## Text block:
..............................
Serving as a mentor can be a powerful experience. You have the unique opportunity to have a direct impact on someone’s life in a very positive way, which is both humbling and rewarding. You can translate your own career path, important decisions you have made and lessons you have learned into meaningful advice that will support your mentee in their growth and development. In a broad sense, being a mentor is paying it forward for future generations.

Who can serve as a mentor at the UW?

Almost any person affiliated with the University can become a mentor. Faculty, staff, alumni, students, volunteers and community members are all mentors to their peers and/or students.

How do I become a mentor?

There are many opportunities to serve as a mentor at the UW! Check out our Mentoring Opportunities page to explore programs that may be the right fit for you.

If you do not have the opportunity to join an established program at the UW, there are other ways you can seek this volunteer opportunity.

How do I become a great mentor?

First, thank you in advance for committing to mentorship. “The Mentor’s Guide: Facilitating Effective Learning Relationships (2nd Ed.),” written by Lois J. Zachary, is as an effective resource to frame serving as a mentor in the UW community. Zachary describes four predictable phases for mentoring: preparing, negotiating, enabling growth and coming to closure.

In the preparing phase, research your mentee (try LinkedIn), list your personal strengths and areas for improvement and carefully consider your own bandwidth. Consider the following questions:

  • What are your goals as a mentor? Do you have set goals if you are participating in an established program?
  • How will you be prepared to support a mentee?
  • Do you know your mentee’s goals?
  • How can you and your mentee build a good rapport? Have a list of questions or topics to get started.
  • Since setting the tone matters, where should your first meeting take place?

The negotiating phase centers around creating learning goals, developing a plan to reach these goals, and establishing the relationship. Consider the following tools and tactics, especially during the first meeting:

  • Discussing goals (make a to-do list together if not provided by an established program)
  • Clear understanding of roles and expectations (e.g., communication, frequency of meetings – refer to the Mentoring Ground Rules chart)
  • Creating a safe space, while also setting an expectation for challenge and support
  • Sharing previous mentoring experiences
  • Asking your mentee to articulate their career vision and/or plan at the UW
  • Discussing each other’s personal/learning style

In particular, the “Common Mentoring Ground Rules” (Zachary, p. 139) chart is a great place to start in terms of framing and setting expectations (see below).
..............................
## Material:
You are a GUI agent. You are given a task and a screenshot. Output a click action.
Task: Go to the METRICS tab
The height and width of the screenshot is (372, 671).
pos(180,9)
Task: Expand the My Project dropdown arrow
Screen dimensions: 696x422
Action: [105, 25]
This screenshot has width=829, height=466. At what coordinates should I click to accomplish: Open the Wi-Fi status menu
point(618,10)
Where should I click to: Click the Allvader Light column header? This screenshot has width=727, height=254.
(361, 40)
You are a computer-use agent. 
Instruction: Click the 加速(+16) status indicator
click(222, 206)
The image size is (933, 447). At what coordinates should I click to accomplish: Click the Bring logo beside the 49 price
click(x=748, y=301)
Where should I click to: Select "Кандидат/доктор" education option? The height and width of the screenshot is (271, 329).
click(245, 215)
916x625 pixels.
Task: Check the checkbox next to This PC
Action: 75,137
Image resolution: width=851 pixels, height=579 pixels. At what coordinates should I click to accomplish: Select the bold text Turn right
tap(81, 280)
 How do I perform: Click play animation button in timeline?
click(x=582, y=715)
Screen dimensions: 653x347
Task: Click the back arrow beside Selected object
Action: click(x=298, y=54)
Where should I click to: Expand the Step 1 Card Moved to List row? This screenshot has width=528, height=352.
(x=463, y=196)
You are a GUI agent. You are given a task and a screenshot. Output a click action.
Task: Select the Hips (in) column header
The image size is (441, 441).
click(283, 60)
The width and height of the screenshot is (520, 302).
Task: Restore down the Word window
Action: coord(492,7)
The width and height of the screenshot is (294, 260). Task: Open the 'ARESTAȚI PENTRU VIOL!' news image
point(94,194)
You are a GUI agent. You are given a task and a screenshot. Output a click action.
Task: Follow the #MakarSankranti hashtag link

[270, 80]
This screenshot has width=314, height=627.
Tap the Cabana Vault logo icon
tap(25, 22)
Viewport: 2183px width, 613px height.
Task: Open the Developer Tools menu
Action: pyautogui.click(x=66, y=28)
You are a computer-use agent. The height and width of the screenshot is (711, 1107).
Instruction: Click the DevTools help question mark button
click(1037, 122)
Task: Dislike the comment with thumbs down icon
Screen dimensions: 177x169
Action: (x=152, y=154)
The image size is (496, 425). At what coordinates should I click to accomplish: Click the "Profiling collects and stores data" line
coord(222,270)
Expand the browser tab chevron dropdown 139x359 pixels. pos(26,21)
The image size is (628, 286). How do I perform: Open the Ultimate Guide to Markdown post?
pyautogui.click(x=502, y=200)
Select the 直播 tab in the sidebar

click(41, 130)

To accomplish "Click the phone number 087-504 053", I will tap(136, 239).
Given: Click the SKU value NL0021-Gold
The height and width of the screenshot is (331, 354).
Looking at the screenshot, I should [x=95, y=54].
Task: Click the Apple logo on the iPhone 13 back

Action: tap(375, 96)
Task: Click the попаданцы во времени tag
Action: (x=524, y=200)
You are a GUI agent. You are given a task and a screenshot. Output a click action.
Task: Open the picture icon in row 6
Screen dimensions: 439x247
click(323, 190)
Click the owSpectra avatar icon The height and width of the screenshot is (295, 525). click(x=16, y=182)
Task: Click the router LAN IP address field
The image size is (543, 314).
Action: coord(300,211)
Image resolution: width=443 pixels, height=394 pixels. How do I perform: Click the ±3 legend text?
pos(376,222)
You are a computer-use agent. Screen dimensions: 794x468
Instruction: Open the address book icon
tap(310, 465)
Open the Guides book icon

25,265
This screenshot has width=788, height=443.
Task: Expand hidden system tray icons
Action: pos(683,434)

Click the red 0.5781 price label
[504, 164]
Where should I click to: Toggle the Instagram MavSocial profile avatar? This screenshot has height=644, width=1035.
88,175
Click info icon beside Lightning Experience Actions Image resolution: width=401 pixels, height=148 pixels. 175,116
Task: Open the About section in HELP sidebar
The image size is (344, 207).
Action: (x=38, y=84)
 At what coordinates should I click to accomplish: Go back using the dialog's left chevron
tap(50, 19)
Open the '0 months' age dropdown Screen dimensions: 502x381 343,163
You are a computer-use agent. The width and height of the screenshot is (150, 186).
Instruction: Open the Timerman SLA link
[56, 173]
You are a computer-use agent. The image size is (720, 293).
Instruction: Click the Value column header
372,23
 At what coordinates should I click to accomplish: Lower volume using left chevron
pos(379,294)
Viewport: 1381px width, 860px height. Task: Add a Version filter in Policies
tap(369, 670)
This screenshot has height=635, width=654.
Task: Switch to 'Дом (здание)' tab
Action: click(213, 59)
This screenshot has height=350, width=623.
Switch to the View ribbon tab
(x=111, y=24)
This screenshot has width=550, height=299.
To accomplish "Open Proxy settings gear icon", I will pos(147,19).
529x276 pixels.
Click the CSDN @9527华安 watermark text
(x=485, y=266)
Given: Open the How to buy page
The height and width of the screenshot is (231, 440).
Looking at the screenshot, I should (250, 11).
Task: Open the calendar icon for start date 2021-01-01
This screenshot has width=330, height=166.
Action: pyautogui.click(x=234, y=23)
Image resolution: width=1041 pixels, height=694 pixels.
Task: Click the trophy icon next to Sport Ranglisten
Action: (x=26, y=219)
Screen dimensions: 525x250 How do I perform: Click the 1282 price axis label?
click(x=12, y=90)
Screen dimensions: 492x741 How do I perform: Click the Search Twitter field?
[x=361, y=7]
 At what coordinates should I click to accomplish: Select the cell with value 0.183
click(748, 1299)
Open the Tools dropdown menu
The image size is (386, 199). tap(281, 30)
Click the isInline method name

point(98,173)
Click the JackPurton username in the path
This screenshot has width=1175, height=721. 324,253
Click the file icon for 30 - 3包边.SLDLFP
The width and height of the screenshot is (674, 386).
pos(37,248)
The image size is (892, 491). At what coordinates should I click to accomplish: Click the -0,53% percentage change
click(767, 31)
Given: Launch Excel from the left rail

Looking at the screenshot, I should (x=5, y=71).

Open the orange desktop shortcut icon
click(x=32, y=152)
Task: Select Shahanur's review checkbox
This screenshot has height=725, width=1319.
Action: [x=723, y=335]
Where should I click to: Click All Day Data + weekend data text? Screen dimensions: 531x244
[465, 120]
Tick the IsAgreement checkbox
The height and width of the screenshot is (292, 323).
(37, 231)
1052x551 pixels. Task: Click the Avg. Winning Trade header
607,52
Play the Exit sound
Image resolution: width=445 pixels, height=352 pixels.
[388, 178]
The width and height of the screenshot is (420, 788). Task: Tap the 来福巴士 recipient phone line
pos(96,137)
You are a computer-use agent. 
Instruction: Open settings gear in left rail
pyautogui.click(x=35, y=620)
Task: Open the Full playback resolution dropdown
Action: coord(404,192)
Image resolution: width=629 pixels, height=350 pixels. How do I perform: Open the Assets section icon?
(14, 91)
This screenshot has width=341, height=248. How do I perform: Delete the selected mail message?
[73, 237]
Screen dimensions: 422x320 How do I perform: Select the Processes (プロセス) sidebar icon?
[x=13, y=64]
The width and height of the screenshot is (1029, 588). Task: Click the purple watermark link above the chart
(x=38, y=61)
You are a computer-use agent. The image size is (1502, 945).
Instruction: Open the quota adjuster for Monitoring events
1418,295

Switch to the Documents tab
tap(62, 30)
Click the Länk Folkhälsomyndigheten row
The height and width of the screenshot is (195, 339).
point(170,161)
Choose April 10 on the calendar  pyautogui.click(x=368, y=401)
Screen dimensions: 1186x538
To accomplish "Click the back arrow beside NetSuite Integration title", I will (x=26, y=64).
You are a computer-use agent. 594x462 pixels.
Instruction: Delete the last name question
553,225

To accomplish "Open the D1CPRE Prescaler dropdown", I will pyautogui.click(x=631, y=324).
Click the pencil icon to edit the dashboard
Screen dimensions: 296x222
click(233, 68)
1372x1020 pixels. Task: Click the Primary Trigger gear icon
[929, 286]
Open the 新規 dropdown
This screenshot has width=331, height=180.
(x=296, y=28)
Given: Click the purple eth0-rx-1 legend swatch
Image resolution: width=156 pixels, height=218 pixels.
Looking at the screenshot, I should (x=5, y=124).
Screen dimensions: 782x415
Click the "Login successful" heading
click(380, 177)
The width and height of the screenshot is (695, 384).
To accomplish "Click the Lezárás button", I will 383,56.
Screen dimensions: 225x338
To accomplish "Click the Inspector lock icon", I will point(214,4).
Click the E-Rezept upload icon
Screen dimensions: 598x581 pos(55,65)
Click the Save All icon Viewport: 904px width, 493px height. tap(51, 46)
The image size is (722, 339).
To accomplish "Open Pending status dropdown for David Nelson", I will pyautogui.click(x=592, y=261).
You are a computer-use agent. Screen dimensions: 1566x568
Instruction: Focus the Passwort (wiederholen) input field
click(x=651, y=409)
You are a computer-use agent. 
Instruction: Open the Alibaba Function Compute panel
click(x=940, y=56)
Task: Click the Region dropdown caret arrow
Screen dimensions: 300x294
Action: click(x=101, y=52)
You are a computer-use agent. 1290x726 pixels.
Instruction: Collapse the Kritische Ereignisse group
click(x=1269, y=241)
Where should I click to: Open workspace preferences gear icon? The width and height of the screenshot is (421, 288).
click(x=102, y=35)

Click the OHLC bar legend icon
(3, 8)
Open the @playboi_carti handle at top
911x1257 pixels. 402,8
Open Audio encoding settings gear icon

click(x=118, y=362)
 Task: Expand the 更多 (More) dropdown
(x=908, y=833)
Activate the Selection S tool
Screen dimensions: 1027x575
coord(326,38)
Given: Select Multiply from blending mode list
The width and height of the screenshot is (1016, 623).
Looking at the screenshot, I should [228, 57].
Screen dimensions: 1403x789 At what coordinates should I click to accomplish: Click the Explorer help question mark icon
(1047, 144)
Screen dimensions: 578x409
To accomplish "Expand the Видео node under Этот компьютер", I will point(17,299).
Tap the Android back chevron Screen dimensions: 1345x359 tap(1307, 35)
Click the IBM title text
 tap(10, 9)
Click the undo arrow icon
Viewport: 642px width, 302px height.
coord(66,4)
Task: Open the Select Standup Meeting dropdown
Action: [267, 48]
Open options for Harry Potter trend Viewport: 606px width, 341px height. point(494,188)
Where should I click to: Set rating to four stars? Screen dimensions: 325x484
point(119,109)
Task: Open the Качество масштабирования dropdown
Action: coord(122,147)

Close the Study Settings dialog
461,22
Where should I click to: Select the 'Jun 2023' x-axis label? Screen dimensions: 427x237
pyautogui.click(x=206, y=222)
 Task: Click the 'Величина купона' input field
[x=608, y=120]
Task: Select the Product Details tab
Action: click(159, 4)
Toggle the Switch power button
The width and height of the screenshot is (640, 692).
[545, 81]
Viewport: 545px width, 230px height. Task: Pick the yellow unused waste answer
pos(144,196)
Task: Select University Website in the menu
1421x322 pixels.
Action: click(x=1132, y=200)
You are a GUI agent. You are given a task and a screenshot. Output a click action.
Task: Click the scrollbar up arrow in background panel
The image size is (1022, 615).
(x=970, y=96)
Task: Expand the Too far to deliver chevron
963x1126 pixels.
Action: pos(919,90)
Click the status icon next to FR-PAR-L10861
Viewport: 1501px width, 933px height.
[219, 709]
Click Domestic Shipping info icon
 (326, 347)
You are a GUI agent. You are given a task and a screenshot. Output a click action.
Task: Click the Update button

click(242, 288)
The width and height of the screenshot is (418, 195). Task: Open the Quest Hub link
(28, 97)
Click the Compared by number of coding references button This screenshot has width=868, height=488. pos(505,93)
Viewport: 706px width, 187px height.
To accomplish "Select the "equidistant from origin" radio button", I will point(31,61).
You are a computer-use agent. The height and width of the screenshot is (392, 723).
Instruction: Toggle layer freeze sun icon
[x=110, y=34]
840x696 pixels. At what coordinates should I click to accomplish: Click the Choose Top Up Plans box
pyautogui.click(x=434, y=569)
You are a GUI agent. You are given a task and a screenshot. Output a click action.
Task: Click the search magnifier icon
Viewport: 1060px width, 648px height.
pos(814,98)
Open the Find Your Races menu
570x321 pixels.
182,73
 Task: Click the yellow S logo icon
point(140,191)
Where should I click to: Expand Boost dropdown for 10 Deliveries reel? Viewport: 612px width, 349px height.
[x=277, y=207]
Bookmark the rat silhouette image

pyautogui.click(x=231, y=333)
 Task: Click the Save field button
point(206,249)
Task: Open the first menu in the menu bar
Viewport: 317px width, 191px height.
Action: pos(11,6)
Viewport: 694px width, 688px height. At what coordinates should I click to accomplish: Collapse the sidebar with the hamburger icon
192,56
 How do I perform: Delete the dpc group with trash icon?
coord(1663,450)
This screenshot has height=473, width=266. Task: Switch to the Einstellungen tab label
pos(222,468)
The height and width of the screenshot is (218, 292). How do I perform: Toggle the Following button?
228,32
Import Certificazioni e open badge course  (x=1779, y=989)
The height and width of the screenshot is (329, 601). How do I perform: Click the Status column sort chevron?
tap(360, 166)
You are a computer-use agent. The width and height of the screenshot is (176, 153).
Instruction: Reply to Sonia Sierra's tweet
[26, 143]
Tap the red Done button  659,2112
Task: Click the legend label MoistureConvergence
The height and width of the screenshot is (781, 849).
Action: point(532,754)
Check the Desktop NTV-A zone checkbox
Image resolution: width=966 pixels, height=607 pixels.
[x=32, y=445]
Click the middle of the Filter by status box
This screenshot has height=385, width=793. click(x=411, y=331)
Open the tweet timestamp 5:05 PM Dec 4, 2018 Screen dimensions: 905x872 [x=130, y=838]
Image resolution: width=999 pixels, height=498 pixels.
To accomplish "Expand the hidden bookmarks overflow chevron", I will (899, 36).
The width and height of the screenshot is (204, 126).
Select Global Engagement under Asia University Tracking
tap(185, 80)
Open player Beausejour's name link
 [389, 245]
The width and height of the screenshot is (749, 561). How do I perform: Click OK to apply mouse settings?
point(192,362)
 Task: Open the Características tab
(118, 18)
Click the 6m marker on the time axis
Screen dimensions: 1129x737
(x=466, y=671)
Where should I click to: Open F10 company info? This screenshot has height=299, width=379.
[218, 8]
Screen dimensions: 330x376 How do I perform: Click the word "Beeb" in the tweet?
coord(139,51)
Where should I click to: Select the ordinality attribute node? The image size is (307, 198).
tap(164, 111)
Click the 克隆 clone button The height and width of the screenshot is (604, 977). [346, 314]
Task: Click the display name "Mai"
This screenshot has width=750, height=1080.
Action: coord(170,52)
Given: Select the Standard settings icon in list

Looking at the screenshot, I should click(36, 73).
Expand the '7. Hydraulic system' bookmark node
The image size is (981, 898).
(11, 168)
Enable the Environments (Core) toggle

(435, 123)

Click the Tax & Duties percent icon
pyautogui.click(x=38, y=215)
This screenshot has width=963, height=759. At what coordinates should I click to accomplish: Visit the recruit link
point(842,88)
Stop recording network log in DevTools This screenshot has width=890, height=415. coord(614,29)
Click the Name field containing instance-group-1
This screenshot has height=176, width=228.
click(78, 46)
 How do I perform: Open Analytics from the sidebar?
..............................
Write a continuation of the text on becoming a mentor at the UW, starting right after its last sentence.

## Answer to the exercise:
Issues Ground Rules
Time
  • Meetings will begin & end on time
  • We will manage our time well and use agendas to keep on task
  • We will put interruptions aside
  • Feedback
  • Regular feedback will be an expectation
  • Role Expectations
  • Active participation from each of us
  • Each will keep a mentoring journal to reflect on our experiences
  • We will honor each other’s time, expertise and experience
  • Communication
  • Our communication is open, candid and direct
  • We will respect our differences and learn from them
  • Stumbling Blocks
  • If we come upon an obstacle, we will address it immediately
  • Closure
  • In the event our relationship doesn’t work out, we will have a closure conversation and use it as a learning opportunity
  • We will conclude our mentoring relationship at an agreed upon time and use the time to reflect on our growth and learning
  • Enabling growth is considered the “work phase” of the relationship when most of the meetings occur. The mentor’s role is to “facilitate learning by establishing and maintaining an open and affirming learning climate and providing thoughtful, timely, candid and constructive feedback” (g. 89). Consider the following elements:

    • Revisiting your goals and evaluate your progress
    • Offering feedback – are you comfortable with constructive feedback? The SBI Feedback Tool might help if this is a skill you would like to build.

    The coming to closure phase is important as it is an opportunity for both you and the mentee to recognize and celebrate what you have learned and how you have grown/developed. Consider these questions:

    • Would you consider your time together a success? Why or why not? How will you learn from this and apply it to future mentorship relationships?
    • Will you stay in touch? How often? Be honest about your own commitment ability.
    • Are there opportunities for you to offer feedback if you are part of an established program?

    What If?   Managing Challenges and Potential Obstacles in Mentoring

    You might be thinking this all sounds reasonable and clear, but what if you and your mentee don’t click? What if you aren’t able to follow through on your commitment? What if you find that you’re in over your head?

    As mentorship is about relationship-building, it’s very common to encounter speed bumps along the journey. In most cases, time will help to alleviate awkward initial interactions and reacting to the unexpected.

    In some cases, though, the match between you and your mentee might not be strong enough for the mentorship to continue. As you know, if you find yourself in this situation, it’s not about you or your mentee; it’s simply not a good match. If you are part of an established program, contacting them about next steps would be best. If it’s up to you and your mentee whether or not you continue, have an honest conversation with them about your experience.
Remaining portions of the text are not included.